- **Given text**
##########

When I shoot friends weddings, I don’t stress myself out but enjoy the time with them. Guess as a photographer your the only one getting this much time alone with the couple on their special day. Just make the best out of it!
How much? ?
til;dr the author is a simp who doesn’t know how to say “no”.
Been through that a couple of times and people don’t always understand why you don’t want to bring your camera at their wedding. For them you’re just doing your hobby and should be happy they give you the opportunity to do so
Well, I’m not. I say no. Then they spend the next six months trying to change your mind and convince you because, as Vincent says, they just don’t get it.
Now I just say “Sure, my weddings start at £10K” and they don’t ask again. :)
You were there as the “help”, not in a friend capacity. Looking at the guest list, you were obviously there for the picture taking. That being said, it was on you to say “yay” or nay”. If anything, if you would have said no, you likely would not have been invited…
“Sorry, it’s at the manufacturer being repaired..” ?♂️?♂️
I did it once as a gift to them. My first wedding. Got some fantastic shots. Went really well. ??♂️
I said “yes” once to never say it again. I was so concentrated in getting the result that I was not able to enjoy the wedding for a single minute. At the end pictures were fantastic and my friend was more than happy, but this was the first and last time for me. If you want me to invite me as a friend, then don’t ask me to take pictures. At least as the main photographer. I can accept to take some pictures if you like my point of view as a friend, but nothing more than that.
Sorry but this should be the title, “Dear photographer, grow a backbone and stop photographing your friends wedding for free just because they ask since you have a nice camera.”
Did it once for a coworker as a gift…never again. If they aren’t paying for it, they don’t respect your time.
Shouldn’t this be published in “Brides” magazine, as photographers we know this. Just saying.
You either go to the wedding as a guest or the photographer as you can’t do both. If you’re going as the photographer then you’re either gifting the most expensive present of the day or you need to charge.
I have shot some friends weddings (not closest friends), and they have always paid without expecting anything though they do usually get a discount of sort.
“Social” photography, in general, has far less value today than ten and twenty years ago. The proliferation of cheap cameras (in your phone, no less) that produce acceptable (to lay eyes) results has really had an impact. I’ve been a pro for 25 years, and when I’m asked by a friend/family to “take a few”, I start by recommending that, if they just want casual shots, they just ask friends to upload their own shots and videos. This causes them to think about it, and if they conclude that they want something better, they’ve already made their own argument to hire a professional.
I look at it differently. I have shot weddings for many years. I started as a sailor shooting other sailors weddings because as any military enlisted = no money. It is also important that the wedding party know what they are getting and It was beneficial to me as it gave me experience. As I because more into the job, I still did unpaid shoots as I remember having no money and had to do without. However, if the wedding was $$$ with all the bells and whistles and they wanted a free or next to nothing shoot, no. So you can’t really make it a blanket call. You need to look at each job as an individual.

##########

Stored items
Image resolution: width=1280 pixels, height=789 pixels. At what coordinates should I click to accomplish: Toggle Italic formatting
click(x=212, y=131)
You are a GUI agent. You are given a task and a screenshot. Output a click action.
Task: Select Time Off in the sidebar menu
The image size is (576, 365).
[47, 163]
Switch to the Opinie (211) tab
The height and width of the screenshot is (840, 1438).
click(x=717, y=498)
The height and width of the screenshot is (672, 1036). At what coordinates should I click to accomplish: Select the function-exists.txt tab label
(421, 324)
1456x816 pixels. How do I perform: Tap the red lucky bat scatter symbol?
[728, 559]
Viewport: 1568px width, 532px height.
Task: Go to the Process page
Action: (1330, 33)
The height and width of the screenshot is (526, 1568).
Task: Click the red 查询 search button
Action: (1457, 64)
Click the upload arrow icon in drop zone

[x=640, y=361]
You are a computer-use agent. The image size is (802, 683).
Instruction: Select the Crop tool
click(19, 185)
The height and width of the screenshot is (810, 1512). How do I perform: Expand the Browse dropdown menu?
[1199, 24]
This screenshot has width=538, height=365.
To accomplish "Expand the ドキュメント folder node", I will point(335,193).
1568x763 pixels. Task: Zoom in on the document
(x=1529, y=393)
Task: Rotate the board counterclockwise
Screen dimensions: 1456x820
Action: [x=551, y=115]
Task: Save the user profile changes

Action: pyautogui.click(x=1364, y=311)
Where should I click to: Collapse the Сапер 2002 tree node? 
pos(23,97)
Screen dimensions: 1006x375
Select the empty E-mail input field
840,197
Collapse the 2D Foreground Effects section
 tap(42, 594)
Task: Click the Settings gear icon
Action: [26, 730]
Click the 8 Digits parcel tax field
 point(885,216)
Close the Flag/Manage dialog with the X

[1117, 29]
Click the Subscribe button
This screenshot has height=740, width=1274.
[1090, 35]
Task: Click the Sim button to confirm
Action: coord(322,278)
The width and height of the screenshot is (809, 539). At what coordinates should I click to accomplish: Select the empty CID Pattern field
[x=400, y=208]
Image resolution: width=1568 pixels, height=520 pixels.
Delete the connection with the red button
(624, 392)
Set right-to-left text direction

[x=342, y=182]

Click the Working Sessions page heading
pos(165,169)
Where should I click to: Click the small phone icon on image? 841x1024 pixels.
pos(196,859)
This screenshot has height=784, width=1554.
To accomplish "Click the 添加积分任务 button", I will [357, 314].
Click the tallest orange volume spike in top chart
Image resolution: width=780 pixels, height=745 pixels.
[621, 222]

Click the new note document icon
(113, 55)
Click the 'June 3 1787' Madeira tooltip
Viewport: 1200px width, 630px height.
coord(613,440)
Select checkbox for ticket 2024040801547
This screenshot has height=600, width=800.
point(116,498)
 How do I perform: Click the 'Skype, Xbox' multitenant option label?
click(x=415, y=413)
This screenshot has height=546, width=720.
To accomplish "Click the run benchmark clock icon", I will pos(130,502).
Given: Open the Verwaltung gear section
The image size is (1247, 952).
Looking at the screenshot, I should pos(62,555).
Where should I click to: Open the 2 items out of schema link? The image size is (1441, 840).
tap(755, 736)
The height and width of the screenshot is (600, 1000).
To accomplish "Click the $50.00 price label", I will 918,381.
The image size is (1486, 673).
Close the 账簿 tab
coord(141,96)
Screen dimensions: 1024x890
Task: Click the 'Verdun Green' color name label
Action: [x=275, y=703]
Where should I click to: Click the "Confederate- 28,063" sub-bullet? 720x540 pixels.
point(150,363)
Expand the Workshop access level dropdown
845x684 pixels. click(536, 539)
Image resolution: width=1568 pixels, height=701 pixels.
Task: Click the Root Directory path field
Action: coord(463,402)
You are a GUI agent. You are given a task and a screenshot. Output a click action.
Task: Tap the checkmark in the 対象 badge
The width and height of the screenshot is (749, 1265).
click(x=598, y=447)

##########

- **Task instructions**
From the comments on photographing friends' weddings, extract everything from "I have shot some" down to "discount of sort.".

- **Task answer**
I have shot some friends weddings (not closest friends), and they have always paid without expecting anything though they do usually get a discount of sort.